§ **Exercise requirements**:
Reproduce the entries as a numbered list, omitting blank lines, starting at the first line and ending after the line that contains "click(x=985, y=722)".

START Provided records

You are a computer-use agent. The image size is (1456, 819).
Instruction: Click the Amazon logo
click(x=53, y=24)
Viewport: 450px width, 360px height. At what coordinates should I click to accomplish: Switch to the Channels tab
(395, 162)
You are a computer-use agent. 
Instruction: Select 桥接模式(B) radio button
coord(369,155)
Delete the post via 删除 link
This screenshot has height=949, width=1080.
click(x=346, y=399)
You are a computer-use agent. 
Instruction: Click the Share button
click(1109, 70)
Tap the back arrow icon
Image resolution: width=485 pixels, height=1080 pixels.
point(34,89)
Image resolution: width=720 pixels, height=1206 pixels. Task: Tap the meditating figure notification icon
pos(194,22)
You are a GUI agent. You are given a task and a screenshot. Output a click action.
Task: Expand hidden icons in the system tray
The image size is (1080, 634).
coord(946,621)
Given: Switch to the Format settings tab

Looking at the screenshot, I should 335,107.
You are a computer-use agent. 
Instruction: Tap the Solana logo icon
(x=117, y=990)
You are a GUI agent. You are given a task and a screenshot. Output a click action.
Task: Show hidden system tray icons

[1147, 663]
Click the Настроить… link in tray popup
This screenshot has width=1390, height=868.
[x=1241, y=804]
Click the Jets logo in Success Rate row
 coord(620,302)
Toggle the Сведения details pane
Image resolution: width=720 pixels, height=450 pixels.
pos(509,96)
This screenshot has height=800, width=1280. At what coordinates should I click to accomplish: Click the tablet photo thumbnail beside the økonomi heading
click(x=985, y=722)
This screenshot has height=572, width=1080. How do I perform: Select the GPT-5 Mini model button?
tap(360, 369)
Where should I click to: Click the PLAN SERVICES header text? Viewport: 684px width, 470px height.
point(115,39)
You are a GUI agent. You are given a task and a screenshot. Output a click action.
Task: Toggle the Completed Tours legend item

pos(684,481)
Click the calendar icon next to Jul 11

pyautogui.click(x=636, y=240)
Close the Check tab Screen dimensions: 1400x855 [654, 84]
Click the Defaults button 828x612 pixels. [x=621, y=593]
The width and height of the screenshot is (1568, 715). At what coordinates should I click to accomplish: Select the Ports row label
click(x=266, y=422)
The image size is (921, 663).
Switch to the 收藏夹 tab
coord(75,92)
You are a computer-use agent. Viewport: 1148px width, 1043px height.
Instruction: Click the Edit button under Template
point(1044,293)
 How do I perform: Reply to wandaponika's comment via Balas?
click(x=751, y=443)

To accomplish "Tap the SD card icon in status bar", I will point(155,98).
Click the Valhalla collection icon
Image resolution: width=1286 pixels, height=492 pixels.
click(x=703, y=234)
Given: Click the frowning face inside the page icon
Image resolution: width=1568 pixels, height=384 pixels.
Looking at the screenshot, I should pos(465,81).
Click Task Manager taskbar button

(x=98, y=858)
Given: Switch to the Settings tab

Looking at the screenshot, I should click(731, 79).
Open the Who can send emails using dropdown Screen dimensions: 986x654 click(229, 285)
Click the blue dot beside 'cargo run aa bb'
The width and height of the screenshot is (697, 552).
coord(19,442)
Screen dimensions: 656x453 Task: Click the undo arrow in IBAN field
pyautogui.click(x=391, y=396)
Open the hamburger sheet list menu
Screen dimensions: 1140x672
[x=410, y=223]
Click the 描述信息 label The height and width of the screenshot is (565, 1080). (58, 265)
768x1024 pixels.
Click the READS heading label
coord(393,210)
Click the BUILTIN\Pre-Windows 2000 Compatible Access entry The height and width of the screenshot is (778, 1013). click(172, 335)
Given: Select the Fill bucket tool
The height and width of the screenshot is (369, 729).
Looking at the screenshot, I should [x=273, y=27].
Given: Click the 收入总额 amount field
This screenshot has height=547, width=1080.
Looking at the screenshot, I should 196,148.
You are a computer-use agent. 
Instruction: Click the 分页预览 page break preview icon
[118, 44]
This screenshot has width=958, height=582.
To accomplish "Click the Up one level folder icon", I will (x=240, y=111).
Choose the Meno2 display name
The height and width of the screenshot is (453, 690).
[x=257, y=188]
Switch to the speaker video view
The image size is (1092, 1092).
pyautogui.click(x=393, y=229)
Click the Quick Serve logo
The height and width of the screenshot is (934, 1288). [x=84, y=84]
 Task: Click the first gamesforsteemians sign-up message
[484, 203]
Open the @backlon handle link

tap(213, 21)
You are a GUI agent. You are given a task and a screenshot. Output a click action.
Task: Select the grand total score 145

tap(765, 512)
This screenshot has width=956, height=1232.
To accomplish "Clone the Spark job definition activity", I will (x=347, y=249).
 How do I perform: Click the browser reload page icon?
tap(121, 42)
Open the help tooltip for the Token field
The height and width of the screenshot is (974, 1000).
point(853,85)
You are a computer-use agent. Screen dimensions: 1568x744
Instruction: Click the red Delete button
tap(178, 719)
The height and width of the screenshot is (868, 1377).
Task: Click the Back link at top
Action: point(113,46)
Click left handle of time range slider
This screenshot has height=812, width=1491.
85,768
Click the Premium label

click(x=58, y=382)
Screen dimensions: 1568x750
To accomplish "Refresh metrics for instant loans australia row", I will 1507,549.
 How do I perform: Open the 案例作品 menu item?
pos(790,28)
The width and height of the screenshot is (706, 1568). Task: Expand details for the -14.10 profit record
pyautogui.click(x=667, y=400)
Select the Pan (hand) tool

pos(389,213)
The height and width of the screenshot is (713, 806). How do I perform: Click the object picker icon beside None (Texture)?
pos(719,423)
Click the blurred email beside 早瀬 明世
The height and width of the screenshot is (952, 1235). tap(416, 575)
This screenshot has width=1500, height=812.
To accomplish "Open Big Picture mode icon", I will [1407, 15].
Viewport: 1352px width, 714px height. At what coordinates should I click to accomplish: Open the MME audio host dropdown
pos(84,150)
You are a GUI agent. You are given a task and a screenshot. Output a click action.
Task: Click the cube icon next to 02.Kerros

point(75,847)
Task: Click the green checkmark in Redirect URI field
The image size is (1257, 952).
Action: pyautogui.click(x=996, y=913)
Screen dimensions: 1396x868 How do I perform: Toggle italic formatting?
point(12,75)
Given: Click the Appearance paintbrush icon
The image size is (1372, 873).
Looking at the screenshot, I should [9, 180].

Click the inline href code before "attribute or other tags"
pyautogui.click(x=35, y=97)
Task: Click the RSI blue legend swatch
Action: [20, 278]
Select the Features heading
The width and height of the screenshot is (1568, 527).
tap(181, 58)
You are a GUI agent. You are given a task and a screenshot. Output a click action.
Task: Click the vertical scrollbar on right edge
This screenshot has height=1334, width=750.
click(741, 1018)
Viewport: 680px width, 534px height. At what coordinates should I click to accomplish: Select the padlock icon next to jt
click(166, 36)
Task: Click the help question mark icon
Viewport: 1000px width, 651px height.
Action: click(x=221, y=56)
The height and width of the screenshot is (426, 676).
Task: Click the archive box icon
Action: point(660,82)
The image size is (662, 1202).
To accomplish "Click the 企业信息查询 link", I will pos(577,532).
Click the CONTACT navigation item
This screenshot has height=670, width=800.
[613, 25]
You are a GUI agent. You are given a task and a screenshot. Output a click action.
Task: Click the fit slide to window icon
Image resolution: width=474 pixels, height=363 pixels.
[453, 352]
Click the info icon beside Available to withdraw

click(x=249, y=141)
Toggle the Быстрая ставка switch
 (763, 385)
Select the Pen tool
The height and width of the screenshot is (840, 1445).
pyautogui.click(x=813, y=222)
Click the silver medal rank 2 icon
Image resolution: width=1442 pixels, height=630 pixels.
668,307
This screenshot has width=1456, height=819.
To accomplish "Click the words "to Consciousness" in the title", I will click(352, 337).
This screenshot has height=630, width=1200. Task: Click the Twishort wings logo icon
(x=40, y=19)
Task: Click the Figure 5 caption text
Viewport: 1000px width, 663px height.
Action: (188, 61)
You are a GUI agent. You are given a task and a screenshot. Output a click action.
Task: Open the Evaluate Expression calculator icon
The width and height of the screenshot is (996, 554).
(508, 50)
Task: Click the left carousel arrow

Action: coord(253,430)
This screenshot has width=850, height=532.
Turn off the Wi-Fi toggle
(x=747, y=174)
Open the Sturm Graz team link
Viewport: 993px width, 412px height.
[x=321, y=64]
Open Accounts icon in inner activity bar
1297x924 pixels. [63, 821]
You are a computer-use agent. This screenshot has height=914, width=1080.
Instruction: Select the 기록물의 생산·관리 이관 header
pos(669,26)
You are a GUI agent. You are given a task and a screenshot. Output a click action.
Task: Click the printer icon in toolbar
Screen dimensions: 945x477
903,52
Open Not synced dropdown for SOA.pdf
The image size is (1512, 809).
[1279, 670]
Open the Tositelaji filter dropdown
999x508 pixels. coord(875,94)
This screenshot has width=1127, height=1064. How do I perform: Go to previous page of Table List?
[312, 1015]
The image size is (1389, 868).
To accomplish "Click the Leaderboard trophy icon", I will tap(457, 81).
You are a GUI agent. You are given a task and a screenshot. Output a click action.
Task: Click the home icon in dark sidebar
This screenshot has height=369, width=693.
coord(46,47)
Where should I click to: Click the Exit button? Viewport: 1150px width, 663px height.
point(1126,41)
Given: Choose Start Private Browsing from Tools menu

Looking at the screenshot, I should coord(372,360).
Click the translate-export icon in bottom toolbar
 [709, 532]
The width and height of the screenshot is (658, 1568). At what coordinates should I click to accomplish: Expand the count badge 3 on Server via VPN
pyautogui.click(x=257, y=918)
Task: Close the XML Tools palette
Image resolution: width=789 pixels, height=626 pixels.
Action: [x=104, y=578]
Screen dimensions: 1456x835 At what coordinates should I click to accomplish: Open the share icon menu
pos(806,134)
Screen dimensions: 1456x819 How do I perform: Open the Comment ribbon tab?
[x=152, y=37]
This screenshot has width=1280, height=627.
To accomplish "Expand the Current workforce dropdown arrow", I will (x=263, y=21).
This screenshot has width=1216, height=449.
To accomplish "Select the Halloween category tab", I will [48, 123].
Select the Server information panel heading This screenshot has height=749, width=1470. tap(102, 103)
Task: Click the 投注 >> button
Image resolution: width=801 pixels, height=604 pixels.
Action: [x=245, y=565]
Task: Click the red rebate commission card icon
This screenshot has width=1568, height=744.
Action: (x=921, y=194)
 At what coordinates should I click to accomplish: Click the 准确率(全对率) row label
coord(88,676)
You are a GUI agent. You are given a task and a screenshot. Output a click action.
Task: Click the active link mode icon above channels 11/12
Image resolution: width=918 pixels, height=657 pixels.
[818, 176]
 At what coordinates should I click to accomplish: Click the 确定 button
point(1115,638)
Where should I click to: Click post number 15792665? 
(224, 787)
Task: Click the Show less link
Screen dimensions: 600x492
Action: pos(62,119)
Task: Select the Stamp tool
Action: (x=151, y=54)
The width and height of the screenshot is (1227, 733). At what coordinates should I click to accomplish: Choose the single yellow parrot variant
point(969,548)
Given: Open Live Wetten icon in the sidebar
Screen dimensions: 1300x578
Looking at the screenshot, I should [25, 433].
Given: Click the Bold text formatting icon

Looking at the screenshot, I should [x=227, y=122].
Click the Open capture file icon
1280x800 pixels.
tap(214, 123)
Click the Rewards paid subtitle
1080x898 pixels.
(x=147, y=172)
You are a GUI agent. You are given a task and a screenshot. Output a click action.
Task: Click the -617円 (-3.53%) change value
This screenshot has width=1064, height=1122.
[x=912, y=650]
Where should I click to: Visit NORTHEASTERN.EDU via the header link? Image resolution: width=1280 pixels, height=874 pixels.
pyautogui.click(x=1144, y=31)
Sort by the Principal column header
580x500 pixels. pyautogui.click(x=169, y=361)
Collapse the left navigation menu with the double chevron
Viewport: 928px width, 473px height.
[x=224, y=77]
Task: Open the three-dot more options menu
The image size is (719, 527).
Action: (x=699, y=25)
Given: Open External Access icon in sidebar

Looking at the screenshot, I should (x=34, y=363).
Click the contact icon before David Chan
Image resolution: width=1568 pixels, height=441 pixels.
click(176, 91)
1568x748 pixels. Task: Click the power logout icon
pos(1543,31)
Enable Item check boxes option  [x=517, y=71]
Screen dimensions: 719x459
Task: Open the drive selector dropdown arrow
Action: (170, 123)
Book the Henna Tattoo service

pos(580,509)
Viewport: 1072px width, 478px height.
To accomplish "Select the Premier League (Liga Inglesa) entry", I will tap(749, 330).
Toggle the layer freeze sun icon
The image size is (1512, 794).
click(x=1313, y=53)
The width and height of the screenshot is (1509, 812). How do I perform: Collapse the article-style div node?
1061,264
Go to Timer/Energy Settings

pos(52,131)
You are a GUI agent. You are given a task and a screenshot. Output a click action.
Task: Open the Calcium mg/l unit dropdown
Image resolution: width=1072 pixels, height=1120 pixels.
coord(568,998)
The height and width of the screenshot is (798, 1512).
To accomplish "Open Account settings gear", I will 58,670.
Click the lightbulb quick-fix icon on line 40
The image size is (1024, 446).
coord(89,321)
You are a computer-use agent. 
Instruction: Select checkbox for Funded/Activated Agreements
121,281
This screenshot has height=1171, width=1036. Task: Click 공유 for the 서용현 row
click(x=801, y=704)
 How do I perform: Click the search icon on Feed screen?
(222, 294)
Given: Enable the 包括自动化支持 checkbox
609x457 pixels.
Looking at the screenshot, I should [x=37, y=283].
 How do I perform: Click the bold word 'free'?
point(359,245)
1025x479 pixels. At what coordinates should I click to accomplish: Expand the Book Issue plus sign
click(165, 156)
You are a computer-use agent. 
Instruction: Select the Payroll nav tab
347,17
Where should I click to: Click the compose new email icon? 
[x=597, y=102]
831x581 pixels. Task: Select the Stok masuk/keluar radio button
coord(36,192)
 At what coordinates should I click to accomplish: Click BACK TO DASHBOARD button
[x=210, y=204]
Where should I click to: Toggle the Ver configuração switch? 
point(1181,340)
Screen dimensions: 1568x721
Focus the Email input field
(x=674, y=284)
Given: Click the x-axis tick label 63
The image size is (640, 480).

END Provided records

§ **Finished task**:
1. You are a computer-use agent. The image size is (1456, 819).
2. Instruction: Click the Amazon logo
3. click(x=53, y=24)
4. Viewport: 450px width, 360px height. At what coordinates should I click to accomplish: Switch to the Channels tab
5. (395, 162)
6. You are a computer-use agent. 
7. Instruction: Select 桥接模式(B) radio button
8. coord(369,155)
9. Delete the post via 删除 link
10. This screenshot has height=949, width=1080.
11. click(x=346, y=399)
12. You are a computer-use agent. 
13. Instruction: Click the Share button
14. click(1109, 70)
15. Tap the back arrow icon
16. Image resolution: width=485 pixels, height=1080 pixels.
17. point(34,89)
18. Image resolution: width=720 pixels, height=1206 pixels. Task: Tap the meditating figure notification icon
19. pos(194,22)
20. You are a GUI agent. You are given a task and a screenshot. Output a click action.
21. Task: Expand hidden icons in the system tray
22. The image size is (1080, 634).
23. coord(946,621)
24. Given: Switch to the Format settings tab
25. Looking at the screenshot, I should 335,107.
26. You are a computer-use agent. 
27. Instruction: Tap the Solana logo icon
28. (x=117, y=990)
29. You are a GUI agent. You are given a task and a screenshot. Output a click action.
30. Task: Show hidden system tray icons
31. [1147, 663]
32. Click the Настроить… link in tray popup
33. This screenshot has width=1390, height=868.
34. [x=1241, y=804]
35. Click the Jets logo in Success Rate row
36.  coord(620,302)
37. Toggle the Сведения details pane
38. Image resolution: width=720 pixels, height=450 pixels.
39. pos(509,96)
40. This screenshot has height=800, width=1280. At what coordinates should I click to accomplish: Click the tablet photo thumbnail beside the økonomi heading
41. click(x=985, y=722)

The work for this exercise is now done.